Durchführung von Inventuren in Unternehmen
Im Rahmen einer betrieblichen Inventur werden die Lagerbestände von den Mitarbeitern gezählt, gemessen oder gewogen. Hierbei kommt es auf die jeweiligen Produkte des Unternehmens an. Anschließend werden diese tatsächlichen Bestände in das EDV-System eingetragen und mittels eines Soll-Ist-Vergleichs mit den im Computer geführten Beständen auf Differenzen verglichen. Der sich daraus ergebende Lagerwert muss in der Jahresbilanz als Umlaufvermögen aufgenommen werden. In der Regel wird bei der Durchführung einer Inventur annähernd der gesamte Mitarbeiterstamm eingespannt. Diese werden in mehrere Teams aufgeteilt. Bei großen Betrieben mit einem hohen Lagerbestand gibt es Gruppen, die für das Zählen beziehungsweise Messen und Wiegen zuständig sind. Andere Gruppen sind anschließend dafür zuständig, diese Bestände im Computer zu erfassen.

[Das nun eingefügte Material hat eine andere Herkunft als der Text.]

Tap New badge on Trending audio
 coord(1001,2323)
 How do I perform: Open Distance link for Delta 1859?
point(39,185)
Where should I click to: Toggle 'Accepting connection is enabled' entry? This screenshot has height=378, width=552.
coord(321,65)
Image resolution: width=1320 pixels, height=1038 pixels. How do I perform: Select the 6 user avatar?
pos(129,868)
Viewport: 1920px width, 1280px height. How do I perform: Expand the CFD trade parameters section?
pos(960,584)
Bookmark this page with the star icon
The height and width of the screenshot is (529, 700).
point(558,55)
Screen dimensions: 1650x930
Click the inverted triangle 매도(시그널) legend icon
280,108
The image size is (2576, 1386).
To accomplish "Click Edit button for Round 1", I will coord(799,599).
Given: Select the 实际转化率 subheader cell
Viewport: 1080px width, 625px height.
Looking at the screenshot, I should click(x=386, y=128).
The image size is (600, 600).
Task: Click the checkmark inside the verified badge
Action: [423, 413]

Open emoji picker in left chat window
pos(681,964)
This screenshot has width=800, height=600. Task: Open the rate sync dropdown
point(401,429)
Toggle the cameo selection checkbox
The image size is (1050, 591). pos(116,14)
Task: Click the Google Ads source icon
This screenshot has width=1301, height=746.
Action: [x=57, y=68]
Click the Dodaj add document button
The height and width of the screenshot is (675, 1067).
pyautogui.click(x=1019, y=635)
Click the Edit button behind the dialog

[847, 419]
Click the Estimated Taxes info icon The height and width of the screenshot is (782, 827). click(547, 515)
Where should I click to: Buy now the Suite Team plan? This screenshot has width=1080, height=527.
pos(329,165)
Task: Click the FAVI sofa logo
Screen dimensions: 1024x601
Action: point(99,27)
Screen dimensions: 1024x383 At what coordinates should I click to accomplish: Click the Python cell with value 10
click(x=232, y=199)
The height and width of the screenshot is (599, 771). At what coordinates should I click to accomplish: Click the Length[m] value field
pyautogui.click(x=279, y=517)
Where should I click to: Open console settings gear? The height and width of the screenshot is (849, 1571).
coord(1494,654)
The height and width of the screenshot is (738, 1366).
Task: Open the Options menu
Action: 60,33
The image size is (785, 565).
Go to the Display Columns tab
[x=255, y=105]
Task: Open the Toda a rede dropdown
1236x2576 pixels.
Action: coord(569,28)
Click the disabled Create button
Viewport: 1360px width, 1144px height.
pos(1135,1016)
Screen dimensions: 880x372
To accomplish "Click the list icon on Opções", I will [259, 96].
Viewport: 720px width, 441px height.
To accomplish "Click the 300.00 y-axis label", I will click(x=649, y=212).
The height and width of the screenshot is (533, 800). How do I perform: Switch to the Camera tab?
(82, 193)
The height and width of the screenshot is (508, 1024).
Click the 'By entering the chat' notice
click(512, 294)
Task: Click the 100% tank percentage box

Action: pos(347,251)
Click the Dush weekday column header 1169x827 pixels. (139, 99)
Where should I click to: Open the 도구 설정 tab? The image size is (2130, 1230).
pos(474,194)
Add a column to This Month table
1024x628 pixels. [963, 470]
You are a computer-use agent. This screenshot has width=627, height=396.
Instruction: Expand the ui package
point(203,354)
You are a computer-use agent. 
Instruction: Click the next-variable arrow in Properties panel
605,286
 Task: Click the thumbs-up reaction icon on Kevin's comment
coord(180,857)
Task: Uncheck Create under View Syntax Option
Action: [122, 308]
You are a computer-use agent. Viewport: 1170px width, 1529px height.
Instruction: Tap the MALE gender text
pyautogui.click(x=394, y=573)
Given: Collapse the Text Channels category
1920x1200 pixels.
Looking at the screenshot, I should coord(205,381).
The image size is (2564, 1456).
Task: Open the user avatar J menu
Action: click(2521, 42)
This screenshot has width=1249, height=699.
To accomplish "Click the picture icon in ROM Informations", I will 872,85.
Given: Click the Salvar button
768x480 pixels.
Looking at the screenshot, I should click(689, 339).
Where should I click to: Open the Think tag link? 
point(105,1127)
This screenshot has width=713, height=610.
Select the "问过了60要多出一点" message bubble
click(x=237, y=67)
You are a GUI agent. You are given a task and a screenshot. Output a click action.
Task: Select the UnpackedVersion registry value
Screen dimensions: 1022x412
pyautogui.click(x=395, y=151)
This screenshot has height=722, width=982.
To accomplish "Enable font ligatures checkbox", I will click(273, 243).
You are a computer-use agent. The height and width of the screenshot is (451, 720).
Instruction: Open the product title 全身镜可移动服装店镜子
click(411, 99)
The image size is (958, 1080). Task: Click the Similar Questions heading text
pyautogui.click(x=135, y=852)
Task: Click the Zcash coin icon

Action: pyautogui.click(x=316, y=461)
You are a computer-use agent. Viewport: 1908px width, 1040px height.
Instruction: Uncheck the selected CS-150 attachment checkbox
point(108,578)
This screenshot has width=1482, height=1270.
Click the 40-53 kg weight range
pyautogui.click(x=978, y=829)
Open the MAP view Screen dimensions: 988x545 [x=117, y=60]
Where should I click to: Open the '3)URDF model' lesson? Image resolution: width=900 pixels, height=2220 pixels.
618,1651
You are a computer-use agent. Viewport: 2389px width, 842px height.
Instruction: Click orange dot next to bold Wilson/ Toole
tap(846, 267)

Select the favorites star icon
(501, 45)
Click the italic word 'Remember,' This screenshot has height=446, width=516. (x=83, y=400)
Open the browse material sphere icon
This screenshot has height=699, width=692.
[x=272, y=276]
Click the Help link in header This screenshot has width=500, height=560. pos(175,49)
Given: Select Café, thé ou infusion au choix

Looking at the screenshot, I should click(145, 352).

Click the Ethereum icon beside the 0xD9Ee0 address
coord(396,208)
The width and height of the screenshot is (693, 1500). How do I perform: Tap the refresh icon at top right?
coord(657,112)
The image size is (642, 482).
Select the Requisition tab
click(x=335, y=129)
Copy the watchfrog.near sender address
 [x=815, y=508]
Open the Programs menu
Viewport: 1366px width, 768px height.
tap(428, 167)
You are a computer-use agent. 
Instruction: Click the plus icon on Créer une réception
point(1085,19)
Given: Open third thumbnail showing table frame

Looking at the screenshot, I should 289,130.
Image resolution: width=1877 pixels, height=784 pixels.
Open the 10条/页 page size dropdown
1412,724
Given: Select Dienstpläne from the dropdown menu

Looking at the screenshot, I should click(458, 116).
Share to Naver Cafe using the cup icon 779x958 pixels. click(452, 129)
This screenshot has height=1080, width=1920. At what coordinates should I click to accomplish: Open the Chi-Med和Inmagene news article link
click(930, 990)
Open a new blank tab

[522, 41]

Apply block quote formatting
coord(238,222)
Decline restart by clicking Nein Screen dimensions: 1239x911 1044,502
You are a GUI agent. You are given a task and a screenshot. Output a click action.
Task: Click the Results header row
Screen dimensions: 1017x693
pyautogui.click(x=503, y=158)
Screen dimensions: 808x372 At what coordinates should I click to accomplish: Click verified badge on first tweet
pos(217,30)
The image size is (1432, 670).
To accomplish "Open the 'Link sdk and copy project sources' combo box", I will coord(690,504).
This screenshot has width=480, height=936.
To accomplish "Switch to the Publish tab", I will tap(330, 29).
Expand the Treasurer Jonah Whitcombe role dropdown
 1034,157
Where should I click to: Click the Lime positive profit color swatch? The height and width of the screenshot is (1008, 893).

Hilfreiche Klebepunkte in verschiedenen Farben
Um Missverständnisse während der Inventur zu vermeiden, helfen bunte Klebepunkte, die nach dem Zählen und der Bestandsaufnahme an das Regal geklebt werden können. So sieht man auf einen Blick, welche Bestände bereits erfasst wurden und welche nicht.